La muestra se completa con una instalación de dibujos a tinta china sobre hojas de agenda del año 2020 y la pieza titulada Un dólar, que como las obras dedicadas a los Goya de Venezuela, redunda en las fluctuaciones que se producen en el campo artístico sobre el valor material, monetario y simbólico.

¿ENTONCES QUÉ?
Texto de Iván de la Nuez

 

 

Cuando Andy Warhol pintó a Mao, le extirpó la verruga del rostro. Como si este ejercicio de Photoshop avant la lettre fuera suficiente para lavar sus horrores. Como si ese lifting facial bastara para licuarle la revolución cultural a un Occidente siempre dispuesto a pujar por los retratos del Líder Supremo, mucho mejor si ya venían despojados de esa pequeña gran mácula.

El artista venezolano Iván Candeo (Caracas, 1983) le ha estado dando vueltas últimamente a ese ejercicio de borrón y cuenta nueva. Unas veces, desde sus propias sustracciones en la historia lejana del arte: Tinguely, Reinhardt, Malevich, Turner, Mondrian. Otras veces, añadiendo la verruga eliminada a otros rostros de la historia cercana de la política: el cubano Díaz Canel, el nicaragüense Ortega, el venezolano Maduro. (Atornillando su hermandad a base de colocar la protuberancia del dictador chino en la barbilla, la zona del bigote o la frente de estos seres).

Estos ensayos dibujados son, finalmente, herramientas de trabajo. Aperos con los que tantear historias hipotéticas sobre el cráneo de Rómulo Gallegos, la conexión entre imagen y exilio o icono y fetiche, el acto de mirar para ser mirado, la posición del ojo en la pintura, aquellos objetos que jamás pueden perderse de vista. Esquinas de un paisaje automático que, de vez en cuando, Candeo se da a la tarea de violentar al son de esta pregunta: “¿Entonces qué?”

Pues entonces, con todos esos pertrechos, es posible dar paso a un experimento más ambicioso y “mostrable”. Tal es el caso de la presencia de Goya en Venezuela. Una trama que dio lugar a un libro homónimo publicado en inglés (1993) y escrito al alimón entre Arnold Zingg, Robert C. Lespinasse B. Y Rolph Z. Megdessy (este último uno de los forenses más connotados del mundo del arte en el siglo XX).

De Francisco de Goya y Lucientes lo sabemos casi todo. Que nació en Fuendetodos (1746) y falleció en Burdeos (1828). Que tuvo una vida larga, sobre todo si atendemos a los estándares de la época. Y que desde su inmortalidad no ha dejado de azotarnos con una influencia que se renueva a rachas.

▶ _TRABAJO POR HACER_
A – Indica si cada afirmación concuerda con el texto sobre Iván Candeo y responde sí o no, citando las palabras del texto que lo deciden.
(i) Iván Candeo nació en Caracas en 1983.
(ii) Warhol le añadió una verruga al rostro de Mao.
(iii) El libro sobre Goya en Venezuela se publicó en español.
B – Responde estas preguntas a partir del texto sobre Iván Candeo:
(i) ¿En qué ciudad murió Goya?
(ii) ¿Sobre qué se hicieron los dibujos a tinta china de la instalación?
(iii) ¿Qué pregunta guía a Candeo cuando violenta ese paisaje automático?
C – Prosigue el texto sobre Iván Candeo a partir de su última oración.

▶ _REGISTROS GUARDADOS_
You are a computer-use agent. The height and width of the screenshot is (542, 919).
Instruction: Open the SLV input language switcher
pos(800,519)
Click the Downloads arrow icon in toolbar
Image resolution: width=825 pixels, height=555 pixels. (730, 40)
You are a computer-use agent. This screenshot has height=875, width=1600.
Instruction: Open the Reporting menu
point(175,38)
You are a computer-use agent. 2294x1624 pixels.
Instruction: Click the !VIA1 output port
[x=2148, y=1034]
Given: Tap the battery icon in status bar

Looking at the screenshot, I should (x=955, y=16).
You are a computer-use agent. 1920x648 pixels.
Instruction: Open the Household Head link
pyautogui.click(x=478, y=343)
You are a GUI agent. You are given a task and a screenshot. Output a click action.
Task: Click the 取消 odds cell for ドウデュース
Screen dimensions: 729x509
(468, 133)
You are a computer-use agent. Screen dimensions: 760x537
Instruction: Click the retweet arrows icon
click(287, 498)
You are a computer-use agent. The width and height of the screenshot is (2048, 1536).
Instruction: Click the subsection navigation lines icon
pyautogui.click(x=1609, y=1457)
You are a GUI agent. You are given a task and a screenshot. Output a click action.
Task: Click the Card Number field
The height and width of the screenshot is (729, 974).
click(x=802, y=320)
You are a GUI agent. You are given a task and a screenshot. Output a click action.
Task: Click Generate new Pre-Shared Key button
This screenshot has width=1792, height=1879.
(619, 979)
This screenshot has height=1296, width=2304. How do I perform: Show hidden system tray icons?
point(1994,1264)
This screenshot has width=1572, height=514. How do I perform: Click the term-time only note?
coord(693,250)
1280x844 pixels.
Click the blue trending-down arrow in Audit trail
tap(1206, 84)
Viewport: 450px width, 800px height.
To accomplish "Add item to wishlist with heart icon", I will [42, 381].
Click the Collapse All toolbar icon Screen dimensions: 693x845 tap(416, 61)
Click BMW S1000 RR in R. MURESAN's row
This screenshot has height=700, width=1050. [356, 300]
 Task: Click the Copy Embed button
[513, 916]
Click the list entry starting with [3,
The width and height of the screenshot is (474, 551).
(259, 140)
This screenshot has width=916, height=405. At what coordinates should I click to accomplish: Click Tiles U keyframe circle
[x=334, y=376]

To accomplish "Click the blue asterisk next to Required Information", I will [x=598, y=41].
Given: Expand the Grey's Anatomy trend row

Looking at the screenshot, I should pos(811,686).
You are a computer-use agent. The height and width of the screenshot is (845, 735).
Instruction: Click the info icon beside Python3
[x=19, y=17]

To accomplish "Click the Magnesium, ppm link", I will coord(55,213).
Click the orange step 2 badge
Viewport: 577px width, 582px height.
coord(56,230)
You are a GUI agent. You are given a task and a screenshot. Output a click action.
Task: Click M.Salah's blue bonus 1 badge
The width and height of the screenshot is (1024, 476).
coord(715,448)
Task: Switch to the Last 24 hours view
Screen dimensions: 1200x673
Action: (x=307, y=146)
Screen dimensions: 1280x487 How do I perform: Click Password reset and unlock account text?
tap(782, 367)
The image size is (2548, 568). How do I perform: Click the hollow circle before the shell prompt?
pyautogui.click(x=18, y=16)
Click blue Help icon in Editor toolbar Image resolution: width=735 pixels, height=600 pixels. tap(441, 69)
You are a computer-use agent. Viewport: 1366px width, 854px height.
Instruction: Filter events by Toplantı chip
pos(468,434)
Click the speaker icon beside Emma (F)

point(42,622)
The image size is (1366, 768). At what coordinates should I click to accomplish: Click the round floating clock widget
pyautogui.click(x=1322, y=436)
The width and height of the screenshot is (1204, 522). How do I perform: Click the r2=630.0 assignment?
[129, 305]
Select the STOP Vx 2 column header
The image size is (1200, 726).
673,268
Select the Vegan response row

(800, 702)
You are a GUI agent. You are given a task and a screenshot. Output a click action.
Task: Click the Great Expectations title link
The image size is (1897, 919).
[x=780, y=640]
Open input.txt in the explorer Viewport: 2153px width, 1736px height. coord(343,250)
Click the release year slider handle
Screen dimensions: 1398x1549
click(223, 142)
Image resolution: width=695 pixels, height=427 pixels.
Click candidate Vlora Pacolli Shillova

▶ _LAS RESPUESTAS_
A –
(i) Sí: "(Caracas, 1983)".
(ii) No: "le extirpó la verruga del rostro".
(iii) No: "publicado en inglés (1993)".

B –
(i) En Burdeos.
(ii) Sobre hojas de agenda del año 2020.
(iii) "¿Entonces qué?"

C –
Desde esa estancia post mortem, también sabemos que Simon Schama se huele en el Guernica una obsesión de Picasso con el maestro aragonés, mientras que Gombrich percibe alguna pintura suya como el ¡Yo acuso! del arte y Susan Sontag no duda en calificar -en Ante el dolor de los demásLos desastres de la guerra como un antecedente directo de la fotografía documental.

Sabido es, asimismo, que a José Ángel Valente le deslumbra el doble perfil -impresionista y expresionista- de su legado, y que los hermanos Chapman llegan al punto de comprar primero, e intervenir después, los grabados interrumpidos por su muerte. España honra con su apellido a sus premios más conocidos del cine, un arte que, por otra parte, no ha sido ajeno a su genio. Y no solo por las películas que se le han dedicado, sino por su impronta en la atmósfera visual de Luis Buñuel, Alfred Hitchcock, Carlos Saura, Tomás Gutiérrez Alea o Milos Forman.

Goya es un estado mental de la cultura de Occidente, el adjetivo recurrente que mejor define sus consternaciones. No hay cultura en este hemisferio que se resista a “aplicarlo”, ni arte “nacional” que no disponga de sus versiones particulares de lo goyesco.

Por todo eso, es poco interesante el enésimo ejercicio de verificación de sus pinturas “venezolanas”. De hecho, si fueran falsificaciones no lo serían porque no tuviéramos investigaciones meticulosas sino, precisamente, porque disponemos de ellas.

A fin de cuentas, a la hora de buscar en Google esa conexión de Goya con América Latina (y en particular con Venezuela), el resultado más abrumador no se refiere al pintor, sino a las conservas. A esas latas Goya que, a los dos lados del Río Bravo, los latinos consumimos masivamente.

Esos productos que -de los frijoles al boniatillo pasando por la salsa de adobar el puerco- indican también nuestra relación con el romanticismo. Si el pintor Goya es el sumun de un coleccionista y su riqueza, el producto Goya es el sumun de unas clases populares que no requieren de link alguno con el arte para pasar la brocha de aliño sobre una pierna de cerdo o un pavo.

Para los primeros, es cuestión de honor. Para los segundos, de horno.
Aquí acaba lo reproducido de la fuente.